__ABOUT THIS TASK__
Each line of the data below holding the word "agent" must be copied.

Screenshot grounding data
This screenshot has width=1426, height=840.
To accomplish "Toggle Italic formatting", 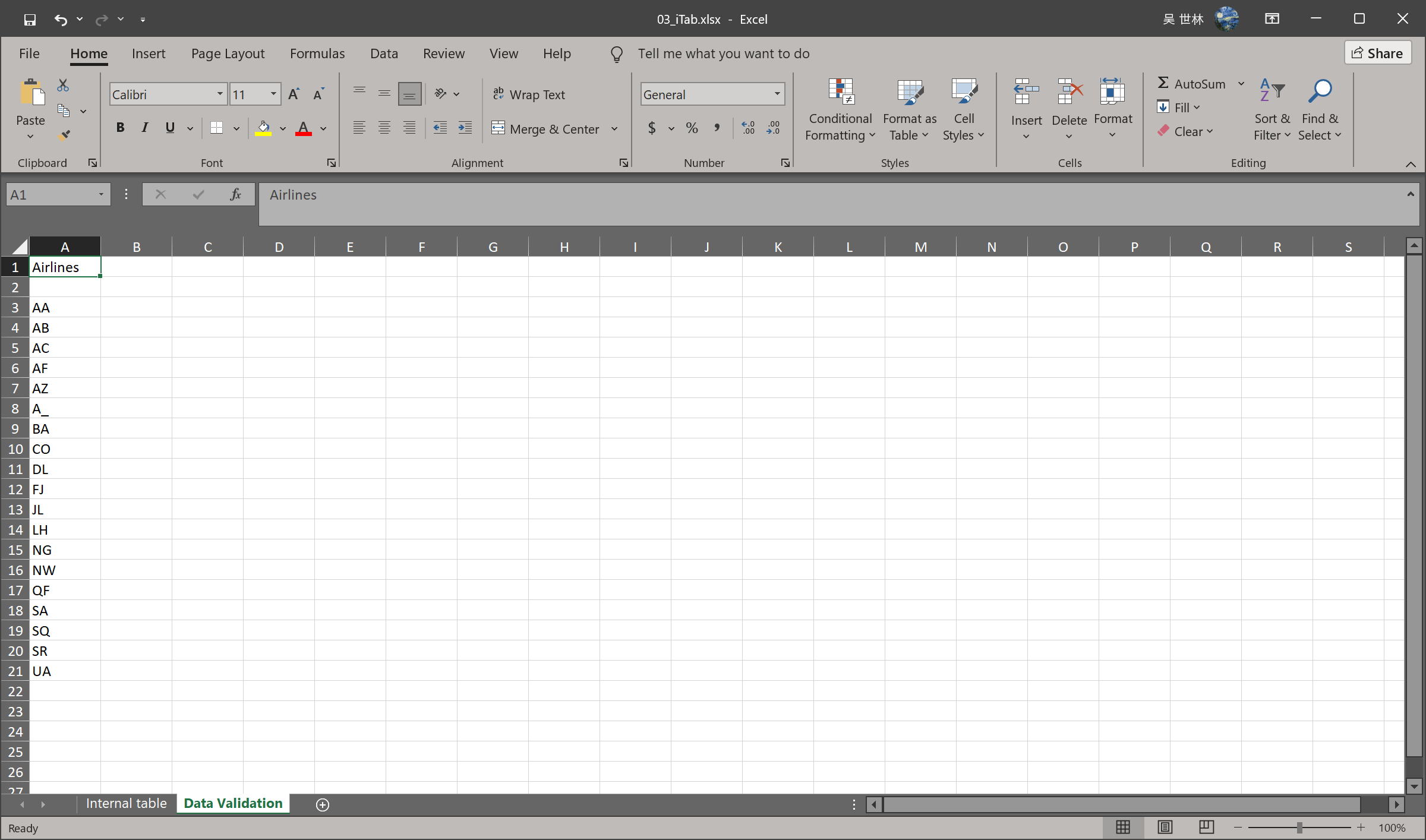I will tap(144, 128).
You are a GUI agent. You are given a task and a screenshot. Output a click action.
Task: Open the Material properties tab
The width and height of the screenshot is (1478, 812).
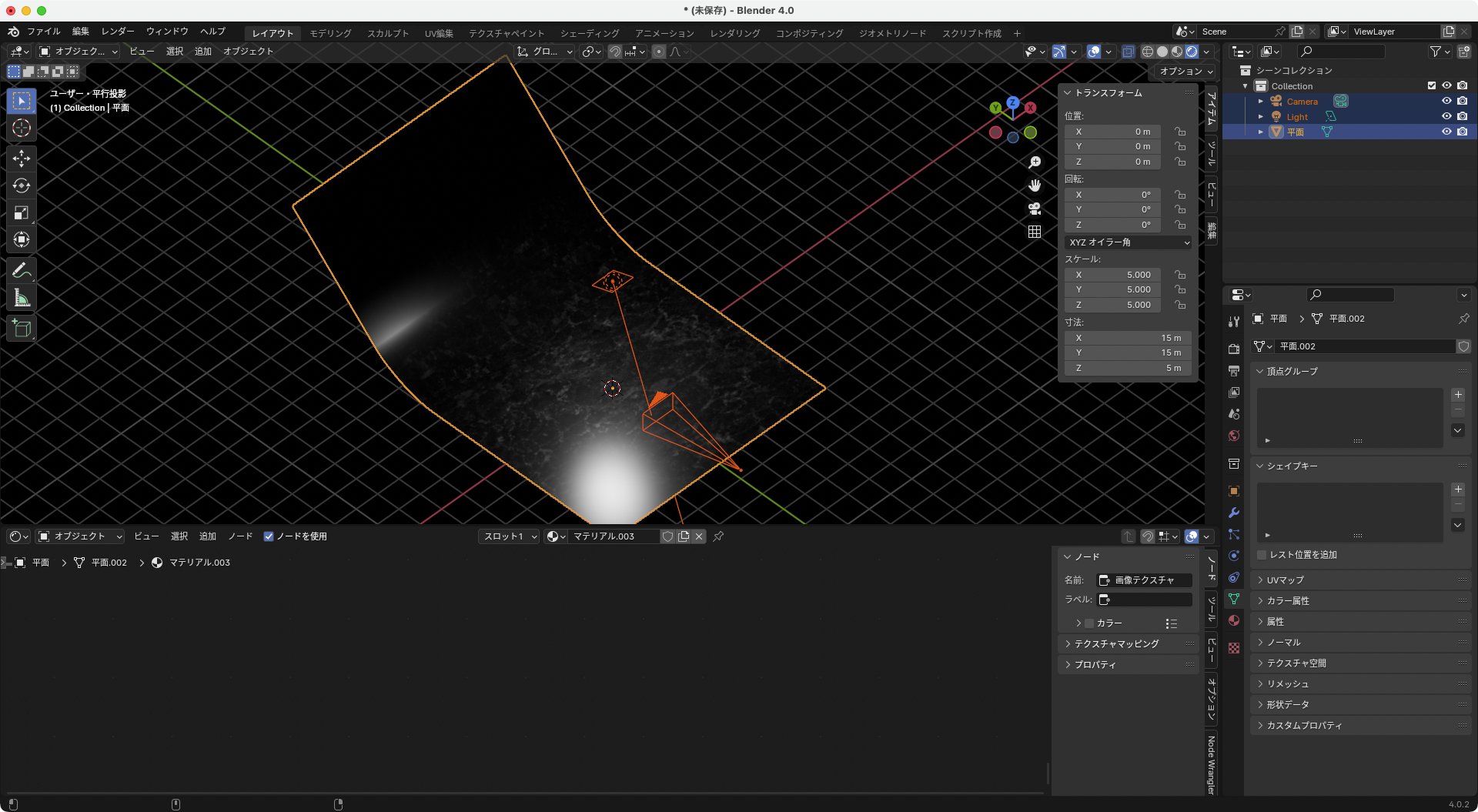tap(1235, 620)
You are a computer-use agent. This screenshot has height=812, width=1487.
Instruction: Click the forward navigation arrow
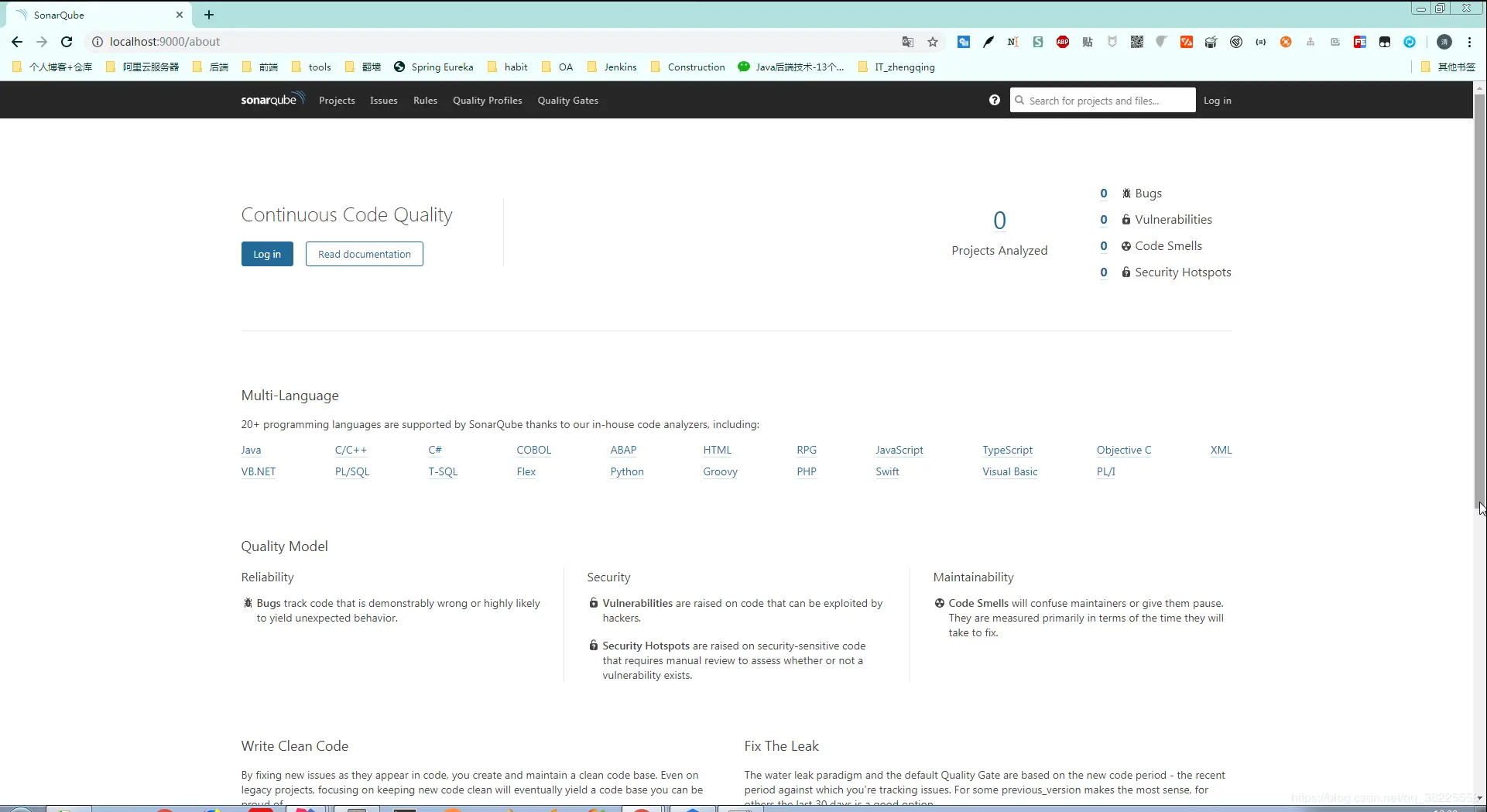(42, 42)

__REPLY__
You are a GUI agent. You are given a task and a screenshot. Output a click action.
You are a computer-use agent. This screenshot has height=812, width=1487.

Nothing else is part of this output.